(Records about locating elements on screens)
>> start

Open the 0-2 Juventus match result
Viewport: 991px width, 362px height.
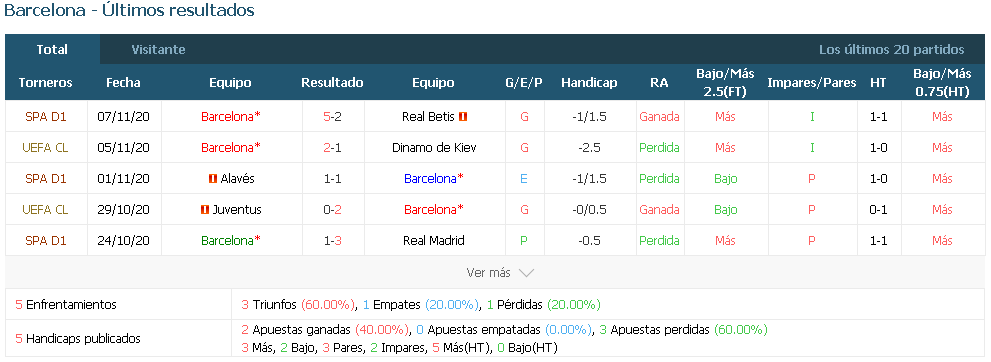[x=332, y=210]
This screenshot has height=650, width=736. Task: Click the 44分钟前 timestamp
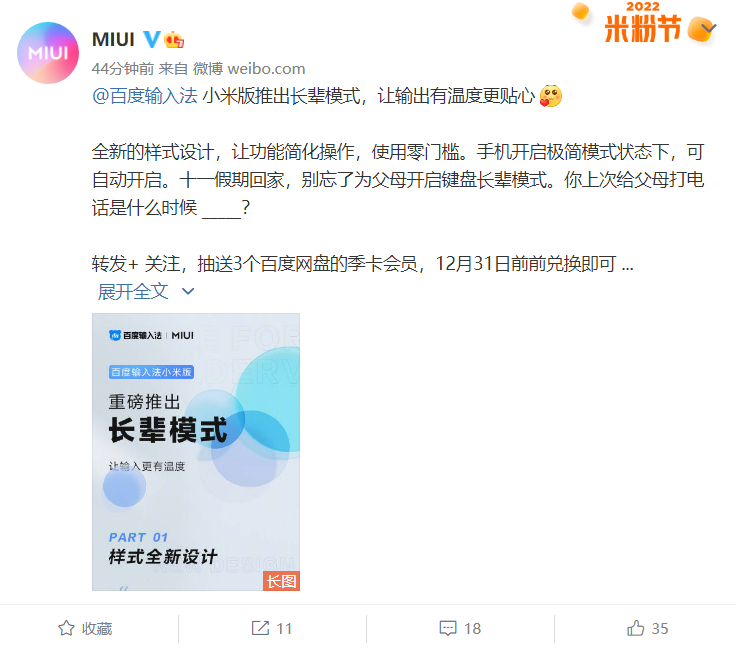point(123,69)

>> end

#### [DIRECTIVE]
List every line in the entries above that contains the string "width", matching case exactly.

#### [ANSWER IN FULL]
Viewport: 991px width, 362px height.
This screenshot has height=650, width=736. Task: Click the 44分钟前 timestamp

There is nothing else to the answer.